Normal characters
| Expression | Description |
|---|---|
| . or [^\n\r] | any character excluding a newline or carriage return |
| [A-Za-z] | alphabet |
| [a-z] | lowercase alphabet |
| [A-Z] | uppercase alphabet |
| \d or [0-9] | digit |
| \D or [^0-9] | non-digit |
| _ | underscore |
| \w or [A-Za-z0-9_] | alphabet, digit or underscore |
| \W or [^A-Za-z0-9_] | inverse of \w |
| \S | inverse of \s |
Whitespace characters
| Expression | Description |
|---|---|
| (space) | space |
| \t | tab |
| \n | newline |
| \r | carriage return |
| \s | space, tab, newline or carriage return |
Character set
| Expression | Description |
|---|---|
| [xyz] | either x, y or z |
| [^xyz] | neither x, y nor z |
| [1-3] | either 1, 2 or 3 |
| [^1-3] | neither 1, 2 nor 3 |
- Think of a character set as an OR operation on the single characters that are enclosed between the square brackets.

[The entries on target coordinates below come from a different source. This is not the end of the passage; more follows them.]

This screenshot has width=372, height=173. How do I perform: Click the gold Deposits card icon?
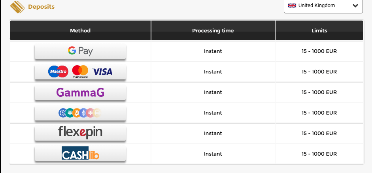point(17,7)
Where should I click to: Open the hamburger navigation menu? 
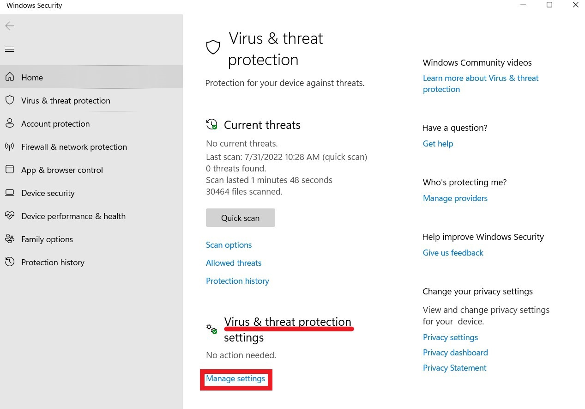[x=10, y=49]
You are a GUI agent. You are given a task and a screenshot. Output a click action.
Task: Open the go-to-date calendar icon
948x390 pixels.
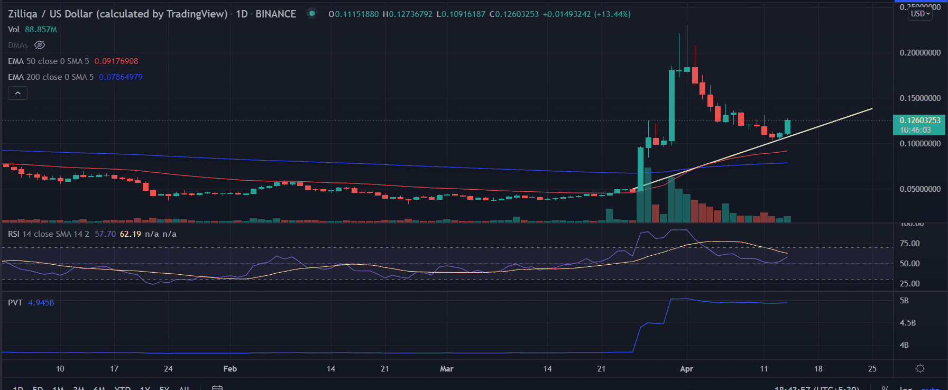pos(217,388)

- Use ^ after the opening [ to "negate" the character set.
- Within a character set, . means a literal period.
Characters that require escaping
Outside a character set
| Expression | Description |
|---|---|
| . | period |
| ^ | caret |
| $ | dollar sign |
| | | pipe |
| \ | back slash |
| / | forward slash |
| ( | opening bracket |
| ) | closing bracket |
| [ | opening square bracket |
| ] | closing square bracket |
| { | opening curly bracket |
| } | closing curly bracket |
Inside a character set
| Expression | Description |
|---|---|
| \ | back slash |
| ] | closing square bracket |
- A ^ must be escaped only if it occurs immediately after the opening [ of the character set.

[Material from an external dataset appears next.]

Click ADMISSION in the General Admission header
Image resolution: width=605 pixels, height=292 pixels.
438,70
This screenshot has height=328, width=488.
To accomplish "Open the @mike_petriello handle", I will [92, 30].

- A - must be escaped only if it occurs between two alphabets or two digits.
Quantifiers
| Expression | Description |
|---|---|
| {2} | exactly 2 |
| {2,} | at least 2 |
| {2,7} | at least 2 but no more than 7 |
| * | 0 or more |
| + | 1 or more |
| ? | exactly 0 or 1 |
- The quantifier goes after the expression to be quantified.
Boundaries
| Expression | Description |
|---|---|
| ^ | start of string |
| $ | end of string |
| \b | word boundary |
- How word boundary matching works:
- At the beginning of the string if the first character is \w.
- Between two adjacent characters within the string, if the first character is \w and the second character is \W.

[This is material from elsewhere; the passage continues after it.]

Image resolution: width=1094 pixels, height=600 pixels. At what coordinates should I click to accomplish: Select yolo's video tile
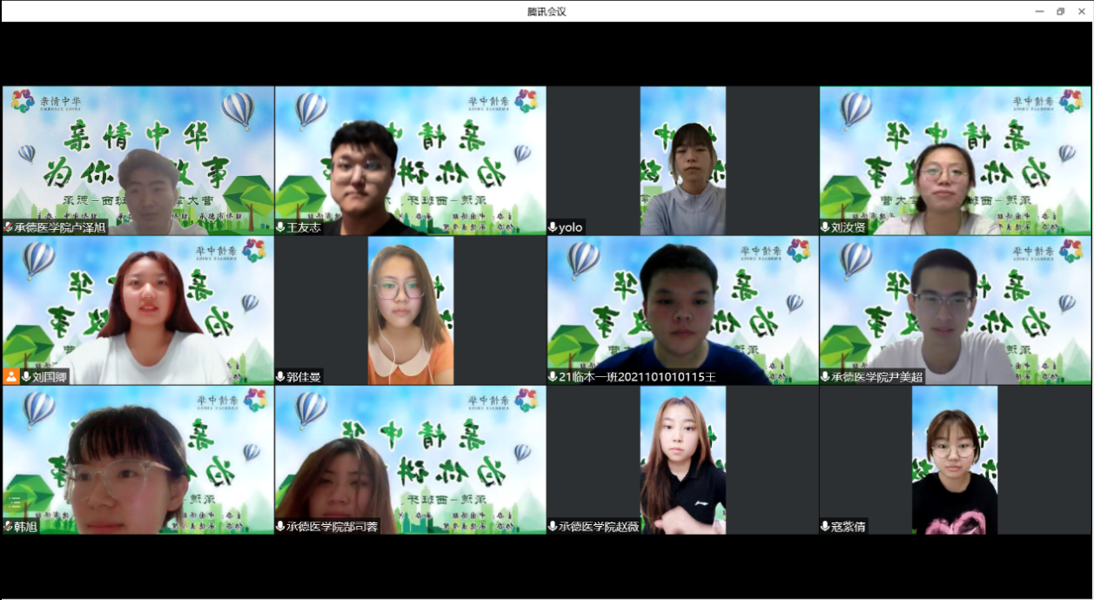tap(682, 160)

- At the end of the string if the last character is \w.
Matching
| Expression | Description |
|---|---|
| foo|bar | match either foo or bar |
| foo(?=bar) | match foo if it's before bar |
| foo(?!bar) | match foo if it's not before bar |
| (?<=bar)foo | match foo if it's after bar |
| (?<!bar)foo | match foo if it's not after bar |
Grouping and capturing
| Expression | Description |
|---|---|
| (foo) | capturing group; match and capture foo |
| (?:foo) | non-capturing group; match foo but without capturing foo |
| (foo)bar\1 | \1 is a backreference to the 1st capturing group; match foobarfoo |
- Capturing groups are only relevant in the following methods:
- string.match(regexp)
- string.matchAll(regexp)
- string.replace(regexp, callback)
- \N is a backreference to the Nth capturing group. Capturing groups are numbered starting from 1.